One of the enduring cultural battles fought in the Unites States — and in countless other countries, as well — over the years involves the forces of “progress” arrayed against proponents of “tradition.” In this conflict, advocates of progress are generally seen as forward-thinking optimists or greed-driven destroyers of all that is good and noble in the culture, while traditionalists are characterized as either bastions of reason and good taste or hopelessly outdated relics who really ought to get out of the way and let the rest of us move ahead.
However one views the opposing sides, it’s unlikely that many people alive today would come down on the side of “progress” in respect to at least one particular American beauty that fell victim to modernization five long decades ago: New York’s original, magnificent Pennsylvania Station.

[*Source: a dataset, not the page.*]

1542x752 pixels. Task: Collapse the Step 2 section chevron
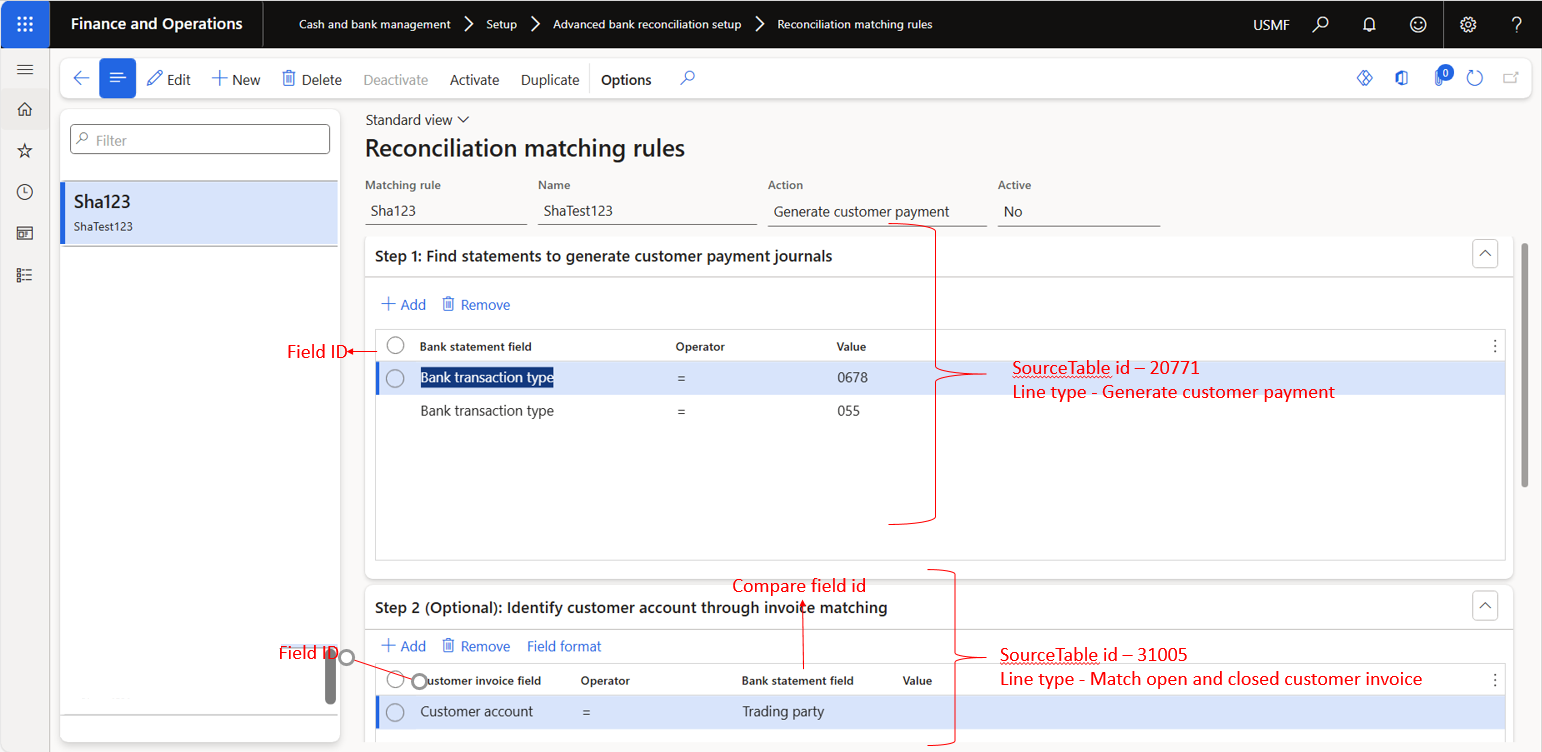[x=1485, y=605]
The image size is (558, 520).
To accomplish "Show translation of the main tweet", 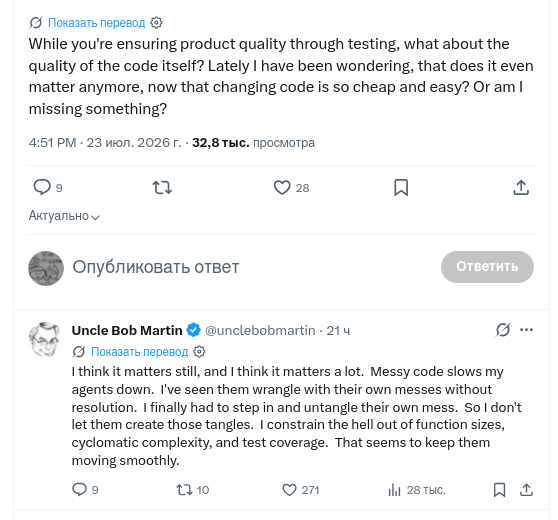I will tap(96, 23).
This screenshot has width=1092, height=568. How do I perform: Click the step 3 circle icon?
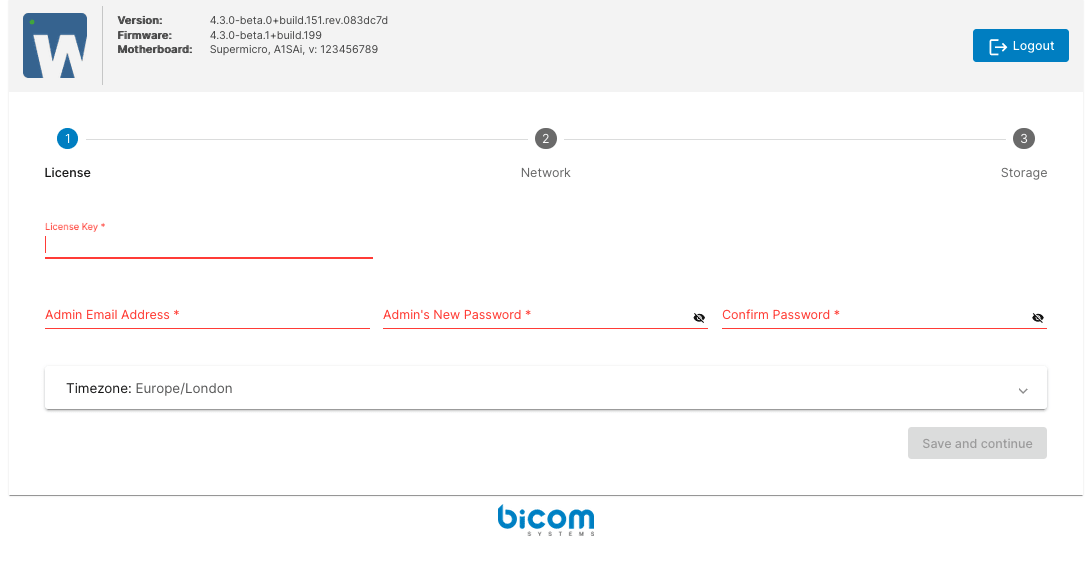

The splendid Beaux-Arts style terminus, which took up two city blocks in midtown Manhattan and featured a 15-story ceiling and a waiting room almost as long as a football field, was inspired by some of the greatest architecture of the ancient world. Designed by the celebrated firm of McKim, Mead & White (the folks responsible for countless landmark buildings around the country), Penn Station was conceived and constructed on a scale that felt and looked at-once heroic and deeply, comfortingly human.
But in the late-1950 and early 1960s, places like the pink-granite and marble Penn Station were under assault by an attitude — one hesitates to dignify it as a “philosophy” — that judged anything more than a few decades old to be utterly suspect, while anything new, modern or contemporary was seen as good, better, best. Here, on the anniversary of Pennsylvania Station’s November 27, 1910, opening, LIFE.com offers a number photos — many of which never ran in LIFE — shot by Walker Evans for a 1963 feature decrying the national mania for “progress.”
In the July 5, 1963, issue of the magazine, in an article titled, forthrightly, “America’s Heritage of Great Architecture Is Doomed,” LIFE sounded the alarm to its readers:
The fact that LIFE’s dire forecast has not entirely come to pass — Grand Central Terminal, for example, won reprieve from destruction just a few years after the LIFE article appeared, in large part because of outraged resistance from the likes of Jacqueline Kennedy Onassis — just goes to show that, every once in a while, reason and good taste can carry the day.